Revised text of statute as amended

Text of the Juries Act 1974 as in force today (including any amendments) within the United Kingdom, from legislation.gov.uk.

= Juries Act 1974 =

Act of the Parliament of the United Kingdom

The Juries Act 1974 (c. 23) is an act of the Parliament of the United Kingdom. According to its long title, the purpose of the act is "to consolidate certain enactments relating to juries, jurors and jury service with corrections and improvements made under the Consolidation of Enactments (Procedure) Act 1949." Among others, the act states who is eligible for jury service in England and Wales, who is disqualified, and who may be excused.

== Provisions ==
Under the provisions of the act, any individual is qualified to serve as a juror or be called upon for jury duty in the Crown Court, High Court or county courts if:
1. they are registered as a parliamentary or local government elector,
2. they are between the ages of 18 and 75,
3. they have been ordinarily resident in the United Kingdom, the Channel Islands or the Isle of Man for any period of at least five years since the age of 13, and
4. they are not otherwise ineligible or disqualified.
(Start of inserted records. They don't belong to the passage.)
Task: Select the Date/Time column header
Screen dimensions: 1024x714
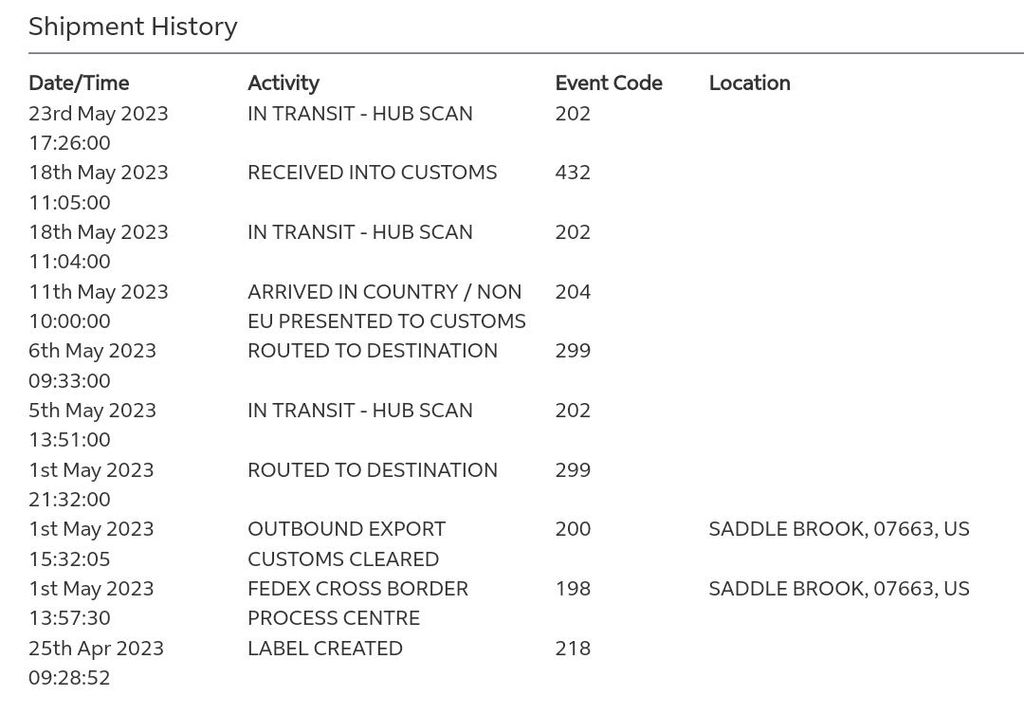Action: [x=79, y=83]
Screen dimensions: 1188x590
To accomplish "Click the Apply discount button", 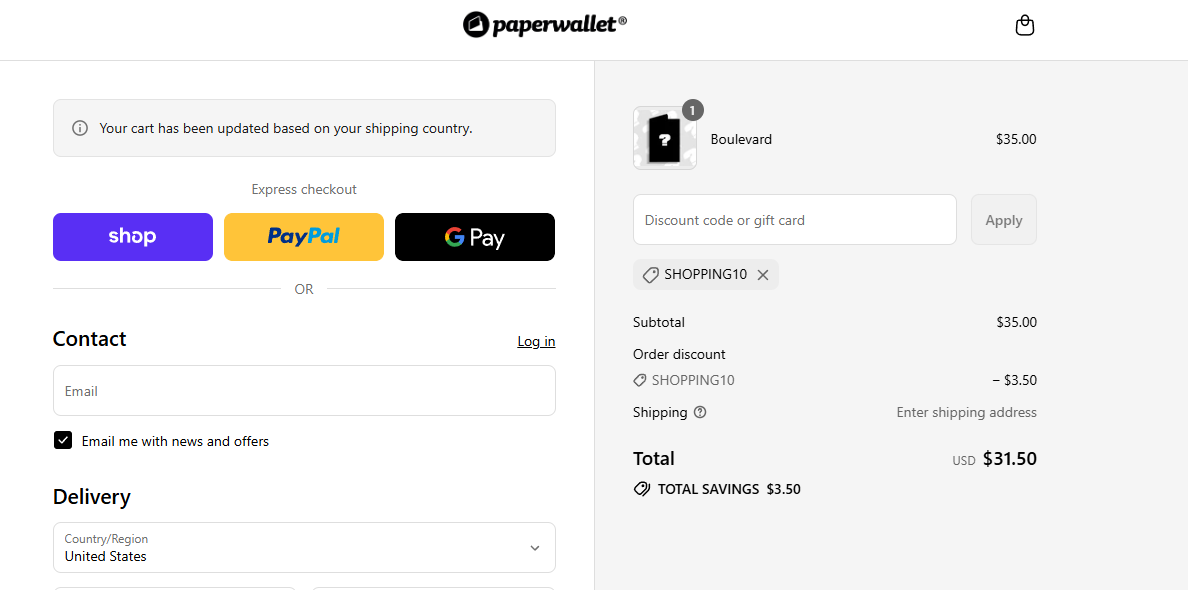I will (x=1003, y=219).
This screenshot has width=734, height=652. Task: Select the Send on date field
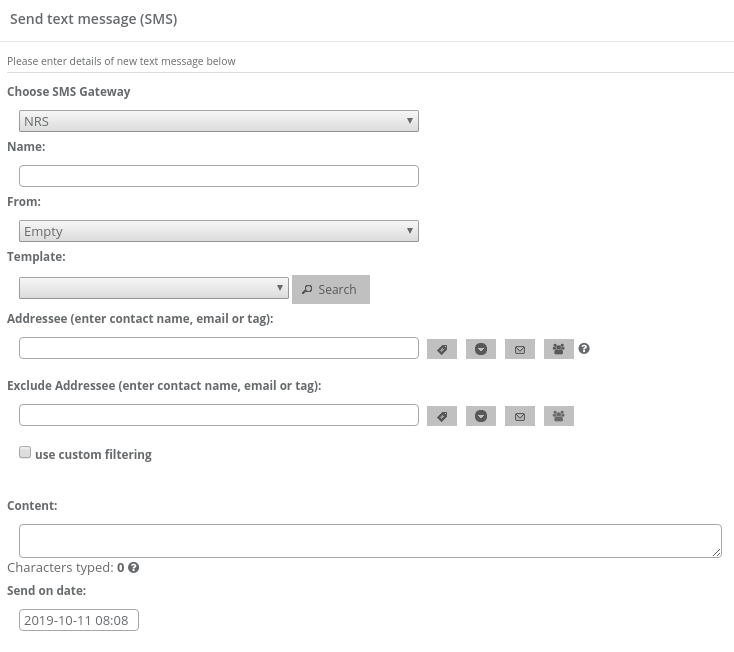[79, 620]
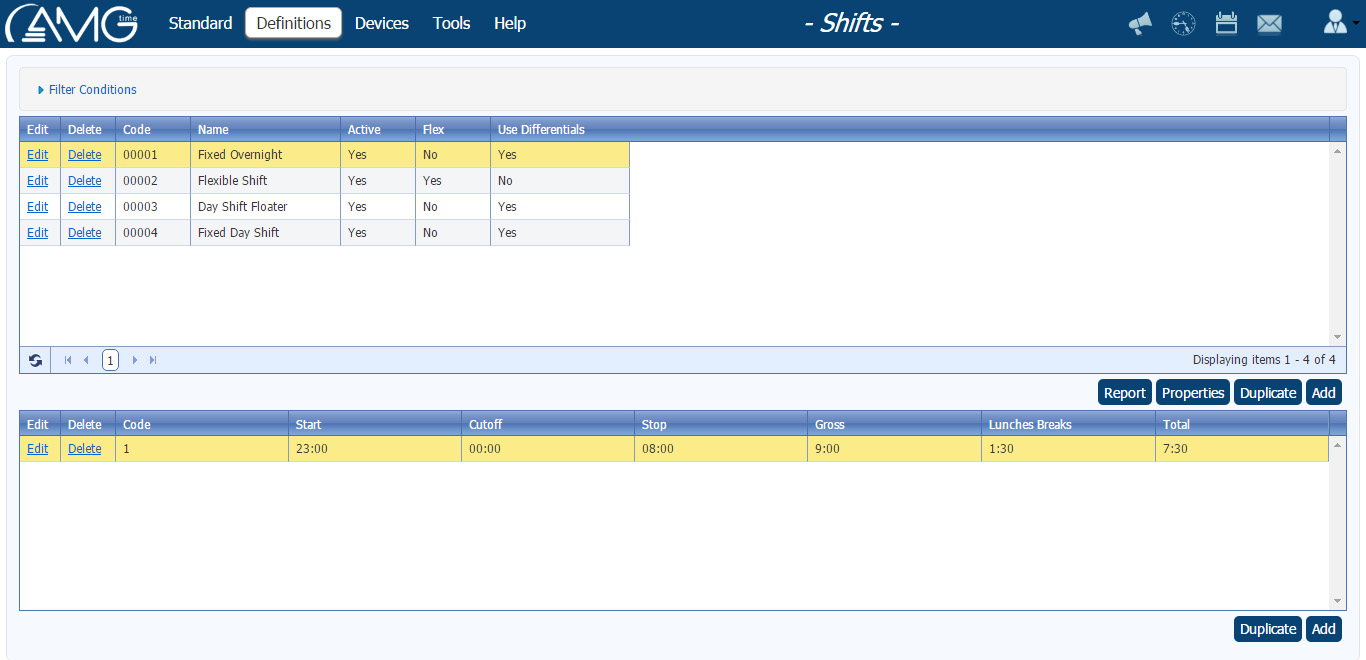Open the calendar icon in the top bar
The image size is (1366, 660).
point(1226,23)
=== Eligibility and excusal ===

A person is liable for jury service if that person:
- is registered to vote in parliamentary or local elections
- is aged between 18 and 75 inclusive
- has been resident in the United Kingdom, the Channel Islands or the Isle of Man for a period of at least five years since the age of 13;
- is not disqualified.

The following persons are disqualified from jury service:
- A person subject to one of various orders under the Mental Health Act 1983
- A person who lacks mental capacity, as defined by the Mental Capacity Act 2005
- A person who is on bail in criminal proceedings
- A person who has ever been given a prison sentence of at least five years, or an indefinite sentence
- A person who has been convicted of one of several offences relating to their conduct as a juror or member of a court martial in the last ten years
- A person who has been lawfully imprisoned, or subjected to a suspended prison sentence or one of various types of community order, in the United Kingdom, the Channel Islands or the Isle of Man in the last ten years.

A person who has served on a jury, other than in a coroner's court, within the last two years is entitled to be excused. The court also has power to excuse any person who has good reason to be excused, in particular a serving member of the armed forces whose commanding officer certifies that it would be prejudicial to the efficiency of the service for them to be absent from duty. Service may be deferred rather than excused at the court's discretion.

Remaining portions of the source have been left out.